## Records for processing

----------

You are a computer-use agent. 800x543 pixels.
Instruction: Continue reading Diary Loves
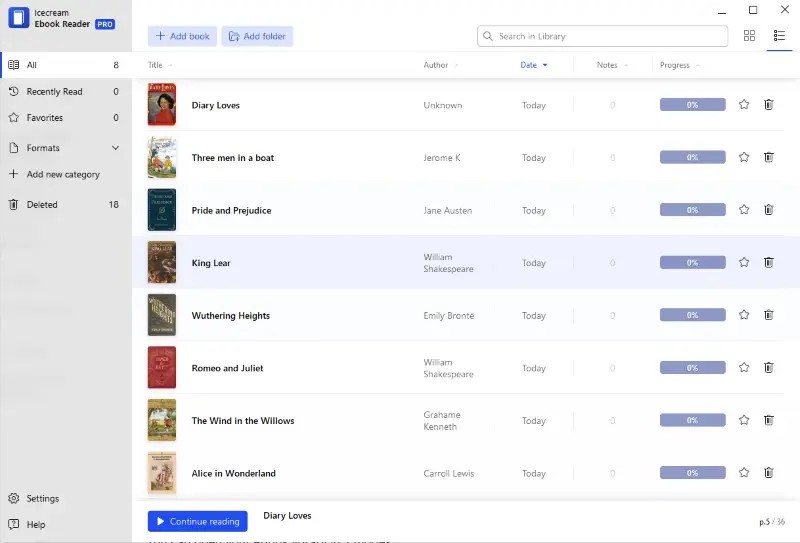point(197,521)
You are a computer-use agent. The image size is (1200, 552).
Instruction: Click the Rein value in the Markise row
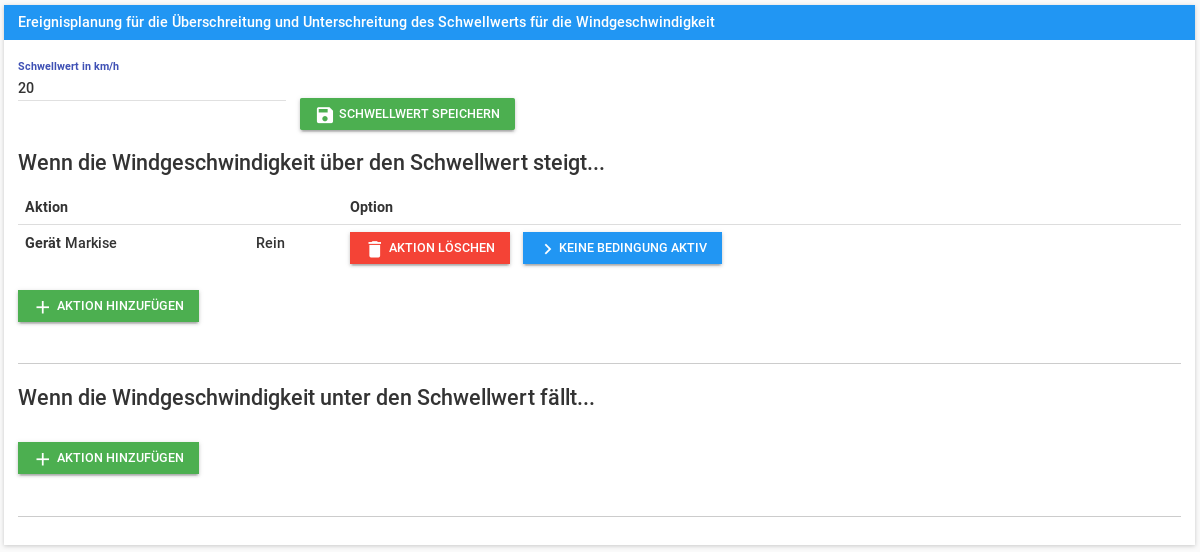(x=270, y=243)
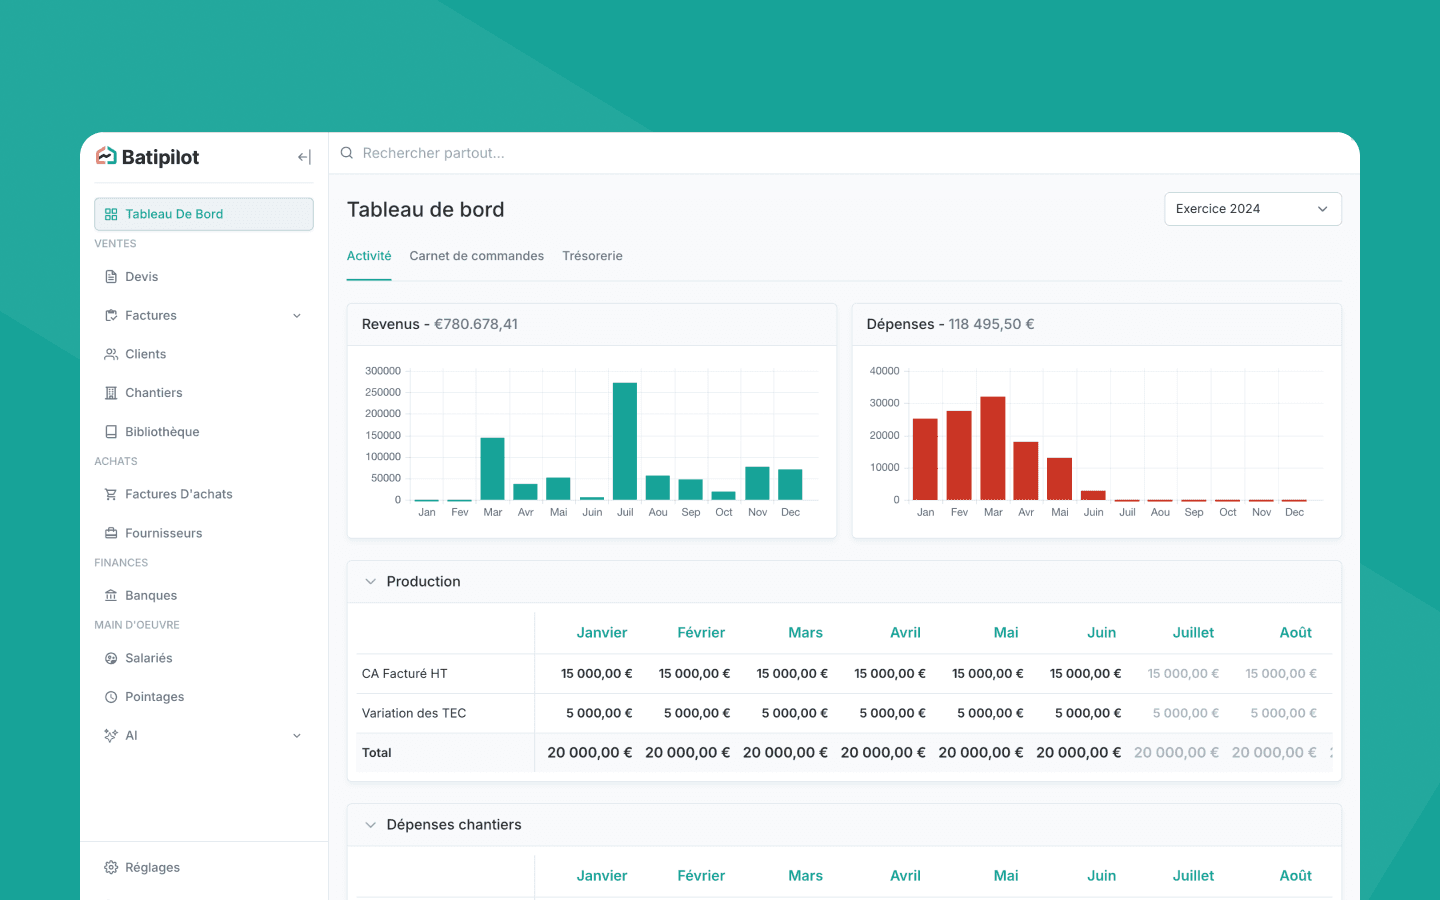
Task: Click the Clients people icon
Action: (111, 354)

----------

## Work to complete
Rewrite every row with "agent" swapped for "assistant" and everything else unchanged. Leave the pictures out of your answer.

## Answer to the exercise
You are a computer-use assistant. 800x543 pixels.
Instruction: Continue reading Diary Loves
point(197,521)
You are a computer-use assistant. The image size is (1200, 552).
Instruction: Click the Rein value in the Markise row
(x=270, y=243)
Task: Click the Clients people icon
Action: (111, 354)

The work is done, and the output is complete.